[start Data section]

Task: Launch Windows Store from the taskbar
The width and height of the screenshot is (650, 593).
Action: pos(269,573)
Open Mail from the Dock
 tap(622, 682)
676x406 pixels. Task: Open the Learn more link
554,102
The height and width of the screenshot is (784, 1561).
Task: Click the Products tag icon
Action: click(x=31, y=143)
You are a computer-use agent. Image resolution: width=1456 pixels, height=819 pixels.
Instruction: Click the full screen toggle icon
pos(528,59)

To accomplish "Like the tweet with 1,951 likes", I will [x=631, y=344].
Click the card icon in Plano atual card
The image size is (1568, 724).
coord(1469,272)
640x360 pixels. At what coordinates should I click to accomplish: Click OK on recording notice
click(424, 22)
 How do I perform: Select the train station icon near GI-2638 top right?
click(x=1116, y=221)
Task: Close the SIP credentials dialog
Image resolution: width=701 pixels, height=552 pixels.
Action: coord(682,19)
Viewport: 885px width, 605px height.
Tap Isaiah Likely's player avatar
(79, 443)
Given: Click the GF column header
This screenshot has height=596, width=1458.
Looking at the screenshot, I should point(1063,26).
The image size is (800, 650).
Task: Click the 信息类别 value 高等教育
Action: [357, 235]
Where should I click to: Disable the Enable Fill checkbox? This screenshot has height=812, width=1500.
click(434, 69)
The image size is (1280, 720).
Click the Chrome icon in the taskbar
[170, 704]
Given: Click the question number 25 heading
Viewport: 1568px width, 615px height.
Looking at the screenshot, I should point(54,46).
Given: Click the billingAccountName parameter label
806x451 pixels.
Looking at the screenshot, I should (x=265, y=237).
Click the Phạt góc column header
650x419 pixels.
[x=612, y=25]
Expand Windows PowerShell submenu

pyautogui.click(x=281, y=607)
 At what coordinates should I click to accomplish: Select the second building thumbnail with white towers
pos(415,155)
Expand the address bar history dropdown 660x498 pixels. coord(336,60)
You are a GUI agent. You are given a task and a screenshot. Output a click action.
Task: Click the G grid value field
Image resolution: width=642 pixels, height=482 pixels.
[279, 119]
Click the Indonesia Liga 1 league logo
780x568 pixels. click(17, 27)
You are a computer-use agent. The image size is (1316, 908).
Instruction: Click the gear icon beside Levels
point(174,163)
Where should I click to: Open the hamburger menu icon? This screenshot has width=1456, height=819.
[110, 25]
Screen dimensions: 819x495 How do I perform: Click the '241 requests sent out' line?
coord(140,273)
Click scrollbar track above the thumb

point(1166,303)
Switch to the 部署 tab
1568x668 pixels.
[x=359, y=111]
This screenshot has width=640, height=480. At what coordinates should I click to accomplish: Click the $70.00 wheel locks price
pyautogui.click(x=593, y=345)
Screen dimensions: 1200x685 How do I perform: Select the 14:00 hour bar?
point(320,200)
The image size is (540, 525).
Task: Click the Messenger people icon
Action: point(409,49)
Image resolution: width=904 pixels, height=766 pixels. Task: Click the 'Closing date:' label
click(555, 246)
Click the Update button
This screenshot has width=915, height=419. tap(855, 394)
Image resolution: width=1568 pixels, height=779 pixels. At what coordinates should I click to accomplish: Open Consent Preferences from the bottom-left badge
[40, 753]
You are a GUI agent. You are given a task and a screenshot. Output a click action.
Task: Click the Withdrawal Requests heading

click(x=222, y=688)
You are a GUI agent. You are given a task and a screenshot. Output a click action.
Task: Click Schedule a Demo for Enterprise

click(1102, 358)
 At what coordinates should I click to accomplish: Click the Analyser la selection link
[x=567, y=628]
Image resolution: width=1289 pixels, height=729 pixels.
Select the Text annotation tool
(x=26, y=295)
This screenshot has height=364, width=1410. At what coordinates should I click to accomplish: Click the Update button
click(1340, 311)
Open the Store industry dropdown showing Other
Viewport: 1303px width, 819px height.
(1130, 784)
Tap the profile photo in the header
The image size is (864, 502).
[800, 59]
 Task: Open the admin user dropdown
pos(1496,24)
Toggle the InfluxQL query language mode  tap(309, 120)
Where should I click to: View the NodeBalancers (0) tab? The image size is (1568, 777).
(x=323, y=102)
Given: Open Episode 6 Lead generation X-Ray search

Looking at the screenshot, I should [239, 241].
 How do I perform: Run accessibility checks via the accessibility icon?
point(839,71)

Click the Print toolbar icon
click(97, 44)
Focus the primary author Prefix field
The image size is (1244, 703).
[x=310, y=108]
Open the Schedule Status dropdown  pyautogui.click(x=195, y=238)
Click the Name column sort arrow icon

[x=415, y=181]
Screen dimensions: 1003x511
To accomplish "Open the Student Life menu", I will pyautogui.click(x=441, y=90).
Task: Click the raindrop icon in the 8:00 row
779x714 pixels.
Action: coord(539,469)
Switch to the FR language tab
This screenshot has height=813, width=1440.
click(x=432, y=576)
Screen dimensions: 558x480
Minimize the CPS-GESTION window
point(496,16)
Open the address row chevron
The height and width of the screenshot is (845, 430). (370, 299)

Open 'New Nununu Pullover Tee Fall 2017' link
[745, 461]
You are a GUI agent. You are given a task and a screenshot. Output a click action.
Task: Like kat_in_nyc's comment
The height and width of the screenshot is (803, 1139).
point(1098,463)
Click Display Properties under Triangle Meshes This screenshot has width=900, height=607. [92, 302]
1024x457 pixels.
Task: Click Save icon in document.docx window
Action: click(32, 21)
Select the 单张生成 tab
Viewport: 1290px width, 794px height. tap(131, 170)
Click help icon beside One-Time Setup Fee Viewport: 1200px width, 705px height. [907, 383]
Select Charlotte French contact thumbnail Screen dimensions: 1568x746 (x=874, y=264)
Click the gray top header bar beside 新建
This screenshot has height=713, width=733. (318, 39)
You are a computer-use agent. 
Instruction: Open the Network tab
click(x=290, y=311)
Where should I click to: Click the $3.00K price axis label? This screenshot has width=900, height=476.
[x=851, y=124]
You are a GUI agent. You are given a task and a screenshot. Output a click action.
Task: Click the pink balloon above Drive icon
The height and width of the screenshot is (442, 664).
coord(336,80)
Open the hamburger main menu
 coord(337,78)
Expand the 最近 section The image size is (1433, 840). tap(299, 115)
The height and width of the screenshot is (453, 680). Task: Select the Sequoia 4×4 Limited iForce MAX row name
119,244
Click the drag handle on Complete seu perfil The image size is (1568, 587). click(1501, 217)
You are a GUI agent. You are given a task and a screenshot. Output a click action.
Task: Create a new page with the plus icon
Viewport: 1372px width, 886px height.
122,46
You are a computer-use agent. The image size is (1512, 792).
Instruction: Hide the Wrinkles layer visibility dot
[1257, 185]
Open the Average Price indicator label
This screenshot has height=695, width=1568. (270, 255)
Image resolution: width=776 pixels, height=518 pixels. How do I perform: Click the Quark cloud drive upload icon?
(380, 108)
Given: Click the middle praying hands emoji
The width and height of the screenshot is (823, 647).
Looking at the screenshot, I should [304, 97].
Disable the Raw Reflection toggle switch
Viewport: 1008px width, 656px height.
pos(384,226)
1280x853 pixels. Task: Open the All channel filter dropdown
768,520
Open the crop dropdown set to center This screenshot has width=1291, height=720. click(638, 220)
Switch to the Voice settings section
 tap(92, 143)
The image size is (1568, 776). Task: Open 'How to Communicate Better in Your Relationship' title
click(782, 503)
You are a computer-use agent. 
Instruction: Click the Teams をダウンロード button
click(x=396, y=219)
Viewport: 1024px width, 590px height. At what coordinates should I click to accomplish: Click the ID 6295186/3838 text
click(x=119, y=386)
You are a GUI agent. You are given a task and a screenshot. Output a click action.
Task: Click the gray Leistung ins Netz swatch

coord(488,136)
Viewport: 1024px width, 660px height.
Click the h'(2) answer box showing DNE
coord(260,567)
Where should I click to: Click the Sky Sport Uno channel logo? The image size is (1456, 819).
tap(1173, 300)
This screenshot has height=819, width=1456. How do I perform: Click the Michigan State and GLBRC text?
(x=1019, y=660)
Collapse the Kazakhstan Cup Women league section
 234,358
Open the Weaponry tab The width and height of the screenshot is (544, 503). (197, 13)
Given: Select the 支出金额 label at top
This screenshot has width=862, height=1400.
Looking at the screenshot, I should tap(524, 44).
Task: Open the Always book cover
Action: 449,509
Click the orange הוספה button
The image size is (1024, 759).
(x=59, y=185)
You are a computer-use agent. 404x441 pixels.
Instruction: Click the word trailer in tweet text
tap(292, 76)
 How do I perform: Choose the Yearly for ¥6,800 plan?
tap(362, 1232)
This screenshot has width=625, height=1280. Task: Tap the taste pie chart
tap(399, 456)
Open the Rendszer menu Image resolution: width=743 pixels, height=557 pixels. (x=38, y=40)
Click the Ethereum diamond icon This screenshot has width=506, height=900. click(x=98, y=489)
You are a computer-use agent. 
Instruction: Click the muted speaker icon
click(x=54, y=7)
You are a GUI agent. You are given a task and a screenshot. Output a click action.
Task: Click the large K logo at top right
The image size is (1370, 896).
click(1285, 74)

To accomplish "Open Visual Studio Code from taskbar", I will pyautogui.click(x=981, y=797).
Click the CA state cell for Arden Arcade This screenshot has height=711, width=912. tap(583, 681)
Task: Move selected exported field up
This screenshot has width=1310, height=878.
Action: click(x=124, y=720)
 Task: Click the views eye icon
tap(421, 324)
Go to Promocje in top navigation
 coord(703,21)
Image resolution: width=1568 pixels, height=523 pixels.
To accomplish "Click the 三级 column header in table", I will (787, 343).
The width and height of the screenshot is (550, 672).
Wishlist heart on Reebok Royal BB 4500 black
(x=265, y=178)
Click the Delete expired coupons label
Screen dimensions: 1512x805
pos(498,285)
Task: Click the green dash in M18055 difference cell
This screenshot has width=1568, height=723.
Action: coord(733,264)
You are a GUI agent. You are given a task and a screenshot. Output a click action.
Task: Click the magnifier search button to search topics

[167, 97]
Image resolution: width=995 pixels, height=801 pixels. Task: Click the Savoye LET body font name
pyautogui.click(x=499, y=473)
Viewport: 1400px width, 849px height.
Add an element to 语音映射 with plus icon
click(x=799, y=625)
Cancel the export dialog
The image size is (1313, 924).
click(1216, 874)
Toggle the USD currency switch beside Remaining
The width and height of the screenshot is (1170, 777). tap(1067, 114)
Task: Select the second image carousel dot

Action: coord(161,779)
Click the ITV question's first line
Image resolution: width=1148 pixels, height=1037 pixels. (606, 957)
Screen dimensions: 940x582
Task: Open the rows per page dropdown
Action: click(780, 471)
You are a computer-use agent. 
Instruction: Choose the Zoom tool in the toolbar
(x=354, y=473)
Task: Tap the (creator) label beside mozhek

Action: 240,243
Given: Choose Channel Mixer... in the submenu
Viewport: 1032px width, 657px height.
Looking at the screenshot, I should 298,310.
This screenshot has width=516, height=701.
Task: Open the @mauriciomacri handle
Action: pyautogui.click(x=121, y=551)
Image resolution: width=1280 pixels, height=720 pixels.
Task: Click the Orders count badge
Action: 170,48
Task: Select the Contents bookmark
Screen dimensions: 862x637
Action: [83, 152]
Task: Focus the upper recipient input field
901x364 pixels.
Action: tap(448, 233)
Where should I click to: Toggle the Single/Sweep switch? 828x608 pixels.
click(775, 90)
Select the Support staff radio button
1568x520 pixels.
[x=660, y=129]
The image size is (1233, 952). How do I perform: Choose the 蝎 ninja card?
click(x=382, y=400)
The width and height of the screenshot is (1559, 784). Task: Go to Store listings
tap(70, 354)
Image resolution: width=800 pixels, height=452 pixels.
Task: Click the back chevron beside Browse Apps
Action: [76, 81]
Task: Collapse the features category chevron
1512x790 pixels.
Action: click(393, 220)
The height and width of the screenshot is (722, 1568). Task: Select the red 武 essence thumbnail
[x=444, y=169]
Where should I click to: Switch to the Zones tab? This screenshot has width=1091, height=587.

[end Data section]

What you have to do:
Reproduce verbatim every line from the very first down to and including the line containing "tap(622, 682)".

Solution to the problem:
Task: Launch Windows Store from the taskbar
The width and height of the screenshot is (650, 593).
Action: pos(269,573)
Open Mail from the Dock
 tap(622, 682)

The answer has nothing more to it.